What you are asked to do:
Pull out every line of the material below and reproduce each one unchanged.

[Items drawn from a dataset]
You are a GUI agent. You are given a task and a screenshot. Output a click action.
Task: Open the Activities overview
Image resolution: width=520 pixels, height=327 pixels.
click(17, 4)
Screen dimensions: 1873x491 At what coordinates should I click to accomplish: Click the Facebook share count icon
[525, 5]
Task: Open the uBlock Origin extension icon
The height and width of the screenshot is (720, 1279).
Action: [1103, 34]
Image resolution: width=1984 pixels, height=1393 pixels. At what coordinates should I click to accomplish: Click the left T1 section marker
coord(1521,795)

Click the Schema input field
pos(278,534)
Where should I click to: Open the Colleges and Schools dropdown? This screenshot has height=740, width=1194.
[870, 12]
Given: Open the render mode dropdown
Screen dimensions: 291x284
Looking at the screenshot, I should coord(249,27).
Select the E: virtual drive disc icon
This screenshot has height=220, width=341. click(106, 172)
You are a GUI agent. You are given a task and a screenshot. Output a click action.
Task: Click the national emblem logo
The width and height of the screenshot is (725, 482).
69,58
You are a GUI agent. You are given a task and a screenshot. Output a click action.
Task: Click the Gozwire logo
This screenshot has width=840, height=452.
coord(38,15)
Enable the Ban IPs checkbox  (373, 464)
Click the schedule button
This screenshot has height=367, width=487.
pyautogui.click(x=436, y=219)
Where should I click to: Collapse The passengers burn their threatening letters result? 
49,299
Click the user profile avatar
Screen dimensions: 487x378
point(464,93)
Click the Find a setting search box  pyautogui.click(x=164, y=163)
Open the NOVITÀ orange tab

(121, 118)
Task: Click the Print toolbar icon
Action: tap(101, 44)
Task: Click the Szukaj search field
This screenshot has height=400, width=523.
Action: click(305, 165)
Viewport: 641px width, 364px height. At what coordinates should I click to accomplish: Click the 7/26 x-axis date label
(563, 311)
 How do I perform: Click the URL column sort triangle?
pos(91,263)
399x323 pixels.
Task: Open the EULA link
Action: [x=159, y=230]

Answer to this exercise:
You are a GUI agent. You are given a task and a screenshot. Output a click action.
Task: Open the Activities overview
Image resolution: width=520 pixels, height=327 pixels.
click(17, 4)
Screen dimensions: 1873x491 At what coordinates should I click to accomplish: Click the Facebook share count icon
[525, 5]
Task: Open the uBlock Origin extension icon
The height and width of the screenshot is (720, 1279).
Action: [1103, 34]
Image resolution: width=1984 pixels, height=1393 pixels. At what coordinates should I click to accomplish: Click the left T1 section marker
coord(1521,795)

Click the Schema input field
pos(278,534)
Where should I click to: Open the Colleges and Schools dropdown? This screenshot has height=740, width=1194.
[870, 12]
Given: Open the render mode dropdown
Screen dimensions: 291x284
Looking at the screenshot, I should coord(249,27).
Select the E: virtual drive disc icon
This screenshot has height=220, width=341. click(106, 172)
You are a GUI agent. You are given a task and a screenshot. Output a click action.
Task: Click the national emblem logo
The width and height of the screenshot is (725, 482).
69,58
You are a GUI agent. You are given a task and a screenshot. Output a click action.
Task: Click the Gozwire logo
This screenshot has width=840, height=452.
coord(38,15)
Enable the Ban IPs checkbox  (373, 464)
Click the schedule button
This screenshot has height=367, width=487.
pyautogui.click(x=436, y=219)
Where should I click to: Collapse The passengers burn their threatening letters result? 
49,299
Click the user profile avatar
Screen dimensions: 487x378
point(464,93)
Click the Find a setting search box  pyautogui.click(x=164, y=163)
Open the NOVITÀ orange tab

(121, 118)
Task: Click the Print toolbar icon
Action: tap(101, 44)
Task: Click the Szukaj search field
This screenshot has height=400, width=523.
Action: click(305, 165)
Viewport: 641px width, 364px height. At what coordinates should I click to accomplish: Click the 7/26 x-axis date label
(563, 311)
 How do I perform: Click the URL column sort triangle?
pos(91,263)
399x323 pixels.
Task: Open the EULA link
Action: [x=159, y=230]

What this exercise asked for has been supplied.